Thursday, March 02, 2017

`He Was the Third'

I read Sholem Aleichem, né Solomon Naumovich Rabinovich, even before I read Isaac Bashevis Singer. Fiddler on the Roof, based on his Tevye stories, had given the Yiddish writer an unexpected currency. In eighth-grade choir, within a year of the show’s opening, we were singing “If I Were a Rich Man” and “Matchmaker, Matchmaker.” An enterprising publisher put out a cheap paperback of the Tevye stories, and I read it. When I learned some wag had dubbed Sholem Aleichem “the Jewish Mark Twain,” I saw the sense. Both were funny. Aleichem’s stories, like Twain’s, often have a folkish quality, as do Singer’s, and none is the lesser artist for it.

Sholem Aleichem’s return (he died in New York City in 1916) coincided with the great mid-century flowering of writing by Jewish Americans. Everyone was reading Bellow, Malamud and Roth (“the Hart, Schaffner and Marx of American literature,” Bellow quipped). An earlier generation was rediscovered: Edward Dahlberg, Daniel Fuchs, Henry Roth, Nathanael West. With writers this good, and factoring in the Jewish comedians we watched on television and, in 1967, the great Israeli victory in the Six-Day War, some of us wished we were Jewish.

Sholem Aleichem wrote more than Tevye. He was enormously prolific, and an ardent Zionist. For his writings dedicated to that cause, see Why Do the Jews Need a Land of Their Own? (Herzl Press, 1984). A good place to start with his fiction is the collection edited in 1979 by Irving Howe and Ruth Wisse, The Best of Sholom Aleichem. Included is “Dreyfus in Kasrilevke” (trans. Julius and Frances Butwin), which describes the impact of the Dreyfus Affair (1894-1906) on the Jews in the fictional Russian village of Kasrilevke:

“So how did Kasrilevke learn about the Dreyfus case? From Zeidel. Zeidel, Reb Shaye’s son, was the only person in town who subscribed to a newspaper, and all the news of the world they learned from him, or rather through him. He read and they interpreted. He spoke and they supplied the commentary. He told what he read in the paper, but they turned it around to suit themselves, because they understood better than he did.”

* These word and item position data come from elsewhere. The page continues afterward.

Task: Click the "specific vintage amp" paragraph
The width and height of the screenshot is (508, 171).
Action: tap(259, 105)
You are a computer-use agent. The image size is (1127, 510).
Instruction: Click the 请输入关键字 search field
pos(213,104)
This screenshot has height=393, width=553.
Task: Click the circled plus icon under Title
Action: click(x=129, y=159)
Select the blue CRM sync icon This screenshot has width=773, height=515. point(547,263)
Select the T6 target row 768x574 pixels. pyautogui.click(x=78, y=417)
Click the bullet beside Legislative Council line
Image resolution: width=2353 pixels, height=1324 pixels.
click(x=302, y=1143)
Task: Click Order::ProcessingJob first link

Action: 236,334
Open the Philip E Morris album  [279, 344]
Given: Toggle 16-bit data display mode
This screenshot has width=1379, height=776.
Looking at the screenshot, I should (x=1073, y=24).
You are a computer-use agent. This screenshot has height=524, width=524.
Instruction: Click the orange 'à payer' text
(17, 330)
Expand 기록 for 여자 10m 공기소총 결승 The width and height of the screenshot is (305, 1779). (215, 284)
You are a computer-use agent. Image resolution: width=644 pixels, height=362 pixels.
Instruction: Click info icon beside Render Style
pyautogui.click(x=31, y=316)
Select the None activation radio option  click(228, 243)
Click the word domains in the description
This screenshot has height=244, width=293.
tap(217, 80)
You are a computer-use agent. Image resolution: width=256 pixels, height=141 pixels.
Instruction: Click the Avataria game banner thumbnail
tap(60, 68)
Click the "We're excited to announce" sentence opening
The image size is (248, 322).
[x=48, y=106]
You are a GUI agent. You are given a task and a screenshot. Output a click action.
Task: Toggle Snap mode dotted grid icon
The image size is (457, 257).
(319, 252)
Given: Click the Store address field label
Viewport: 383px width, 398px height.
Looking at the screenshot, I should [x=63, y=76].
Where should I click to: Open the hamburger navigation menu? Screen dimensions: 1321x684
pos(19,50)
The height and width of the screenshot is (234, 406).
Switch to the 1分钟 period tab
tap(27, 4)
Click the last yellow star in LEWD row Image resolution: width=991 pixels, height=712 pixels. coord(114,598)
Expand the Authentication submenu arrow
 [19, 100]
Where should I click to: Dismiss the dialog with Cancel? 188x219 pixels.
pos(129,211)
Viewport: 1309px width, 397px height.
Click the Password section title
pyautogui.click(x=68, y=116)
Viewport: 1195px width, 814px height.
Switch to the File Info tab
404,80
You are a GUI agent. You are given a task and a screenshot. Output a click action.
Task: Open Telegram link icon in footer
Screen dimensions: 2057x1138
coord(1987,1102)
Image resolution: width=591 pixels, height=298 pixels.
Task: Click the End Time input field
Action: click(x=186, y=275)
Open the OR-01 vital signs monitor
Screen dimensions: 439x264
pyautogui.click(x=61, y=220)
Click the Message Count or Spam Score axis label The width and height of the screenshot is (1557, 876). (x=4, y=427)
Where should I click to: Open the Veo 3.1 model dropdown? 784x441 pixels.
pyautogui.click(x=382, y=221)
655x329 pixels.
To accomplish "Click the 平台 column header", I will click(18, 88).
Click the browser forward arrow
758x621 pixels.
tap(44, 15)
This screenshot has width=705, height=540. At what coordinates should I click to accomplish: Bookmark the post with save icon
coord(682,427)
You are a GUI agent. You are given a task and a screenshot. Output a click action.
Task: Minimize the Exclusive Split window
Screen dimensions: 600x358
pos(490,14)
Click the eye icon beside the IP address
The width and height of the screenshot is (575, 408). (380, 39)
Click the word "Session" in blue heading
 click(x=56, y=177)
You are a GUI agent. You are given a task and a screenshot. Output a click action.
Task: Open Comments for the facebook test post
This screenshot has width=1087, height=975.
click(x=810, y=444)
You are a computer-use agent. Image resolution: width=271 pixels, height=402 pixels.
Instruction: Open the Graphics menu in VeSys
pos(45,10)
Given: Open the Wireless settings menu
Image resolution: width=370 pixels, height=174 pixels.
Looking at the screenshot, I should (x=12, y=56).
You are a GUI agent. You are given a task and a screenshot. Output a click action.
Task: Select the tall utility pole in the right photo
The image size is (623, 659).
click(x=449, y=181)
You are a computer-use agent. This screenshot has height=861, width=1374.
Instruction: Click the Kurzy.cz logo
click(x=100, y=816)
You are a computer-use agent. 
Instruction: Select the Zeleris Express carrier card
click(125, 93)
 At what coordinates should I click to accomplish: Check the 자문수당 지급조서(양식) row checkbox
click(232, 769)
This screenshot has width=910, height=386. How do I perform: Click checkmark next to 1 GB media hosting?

The author recounts the affair in condensed form, and the reactions of the villagers: 

“Later when Zeidel came to them and told them a fresh tale, that the whole thing was a plot, that the Jewish Captain Dreyfus was innocent and that it was an intrigue of certain officers who were themselves involved, then the town became interested in the case. At once Dreyfus became a Kasrilevkite. When two people came together, he was the third.”

That final sentence is a beauty, and here are several more:

“There were two people whom Kasrilevke came to love and revere. These were Emile Zola and [Fernand] Labori [attorney for Dreyfus and Zola]. For Zola each one would gladly have died. If Zola had come to Kasrilevke the whole town would have come out to greet him; they would have borne him aloft on their shoulders.”

The story is at once amusing and deadly serious, a very Jewish mingling of tones and voices.  Sholem Aleichem was born on this date, March 2, in 1859, in Pereyaslav, Ukraine.